Para definir um novo CEO, a Tupy contratou a consultoria internacional Heidrick & Struggles, especializada em processos de sucessão executiva.
Contexto de Ingerência Política
Rafael Lucchesi foi eleito para a liderança da empresa em março do ano passado em um cenário envolto em acusações de ingerência política. Sua indicação encontrou resistência entre acionistas minoritários, que questionaram sua experiência operacional e levantaram preocupações sobre um possível viés político, devido à sua conexão com o BNDES.
Em uma entrevista à Folha de S.Paulo, o então acionista Camilo Marcantonio expressou que a trajetória de Lucchesi não era típica para um profissional do setor industrial. Na época, Fernando Rizzo, que ocupava a posição de CEO, desfrutava de amplo apoio do mercado e era reconhecido como um dos responsáveis pela recuperação e reestruturação da empresa.
Tupy e as Dificuldades Financeiras
A renúncia de Lucchesi ocorre em um dos momentos mais difíceis da empresa na bolsa nos últimos seis anos. Atualmente, as ações da Tupy estão sendo negociadas a R$ 12,27, um valor que representa o menor patamar desde a pandemia, quando a ação chegou a ser cotada a R$ 10. Além dos resultados financeiros desfavoráveis, a companhia também enfrentou os impactos das tarifas comerciais impostas por Donald Trump ao Brasil.
Para ilustrar a gravidade da situação financeira, no último trimestre, a Tupy registrou um aumento de 542% no prejuízo, que saltou de R$ 98 milhões para R$ 627 milhões.
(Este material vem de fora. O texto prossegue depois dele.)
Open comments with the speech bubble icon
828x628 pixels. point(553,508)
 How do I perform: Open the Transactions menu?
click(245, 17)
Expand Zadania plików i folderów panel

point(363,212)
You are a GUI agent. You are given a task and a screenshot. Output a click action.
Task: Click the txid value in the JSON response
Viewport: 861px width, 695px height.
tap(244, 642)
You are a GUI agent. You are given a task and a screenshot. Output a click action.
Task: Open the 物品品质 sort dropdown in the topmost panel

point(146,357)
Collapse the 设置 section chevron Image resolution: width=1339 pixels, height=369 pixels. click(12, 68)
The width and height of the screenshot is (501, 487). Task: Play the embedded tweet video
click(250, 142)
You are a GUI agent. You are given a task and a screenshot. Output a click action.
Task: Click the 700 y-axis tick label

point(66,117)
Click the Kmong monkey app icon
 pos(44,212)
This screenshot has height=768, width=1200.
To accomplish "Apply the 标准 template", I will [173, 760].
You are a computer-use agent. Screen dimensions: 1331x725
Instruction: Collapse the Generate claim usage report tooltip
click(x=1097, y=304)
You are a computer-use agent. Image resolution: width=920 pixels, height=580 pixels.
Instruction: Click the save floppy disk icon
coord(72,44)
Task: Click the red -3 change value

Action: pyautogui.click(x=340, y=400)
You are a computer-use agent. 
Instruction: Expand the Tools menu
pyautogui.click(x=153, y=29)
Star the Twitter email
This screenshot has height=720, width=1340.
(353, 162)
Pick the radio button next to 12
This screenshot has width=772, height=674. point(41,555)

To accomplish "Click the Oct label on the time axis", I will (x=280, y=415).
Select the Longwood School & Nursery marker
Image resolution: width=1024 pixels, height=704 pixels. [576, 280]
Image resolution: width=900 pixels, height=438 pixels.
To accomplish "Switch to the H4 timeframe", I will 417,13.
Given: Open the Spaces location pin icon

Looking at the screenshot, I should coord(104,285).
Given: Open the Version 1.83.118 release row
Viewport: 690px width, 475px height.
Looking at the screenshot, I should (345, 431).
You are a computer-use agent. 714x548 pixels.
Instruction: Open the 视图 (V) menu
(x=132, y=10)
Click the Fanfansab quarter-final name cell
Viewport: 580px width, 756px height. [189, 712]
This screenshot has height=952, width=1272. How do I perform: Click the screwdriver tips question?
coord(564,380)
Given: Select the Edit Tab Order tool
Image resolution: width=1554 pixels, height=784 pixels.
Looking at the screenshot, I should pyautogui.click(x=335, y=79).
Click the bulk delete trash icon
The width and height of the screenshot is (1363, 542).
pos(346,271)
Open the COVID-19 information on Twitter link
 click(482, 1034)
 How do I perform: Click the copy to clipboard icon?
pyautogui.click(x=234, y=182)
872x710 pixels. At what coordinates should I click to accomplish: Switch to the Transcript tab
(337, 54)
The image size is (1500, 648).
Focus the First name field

Esse resultado foi afetado por uma série de elementos não operacionais associados ao processo de reestruturação da indústria, incluindo um impairment de R$ 325 milhões, que foi parcialmente compensado por um efeito positivo de R$ 174 milhões com a venda de créditos.
Análise do Mercado
Em um relatório, a XP manifestou sua preocupação, afirmando que os números aumentam as inquietações sobre a sustentabilidade financeira das operações da Tupy, além da visibilidade em relação à trajetória dos resultados, indicando um espaço relevante para revisões para baixo nas projeções.
Os analistas destacam que diversos fatores negativos contribuíram para os resultados, como uma demanda mais fraca tanto do mercado interno quanto externo, além de ajustes relacionados a câmbio e tarifas no plano de reorganização da Tupy. Apesar disso, acredita-se que o quarto trimestre pode ter representado um ponto mínimo cíclico em termos de volume de vendas.
Os analistas da XP também apontam que há espaço para um aumento da alavancagem financeira no primeiro trimestre de 2026.
Em resposta a esse cenário desafiador, agências de classificação de risco, como a S&P Global Ratings, rebaixaram a classificação da companhia, mencionando preocupações com sua estrutura de capital e rentabilidade, que devem continuar sob pressão nos próximos 18 meses.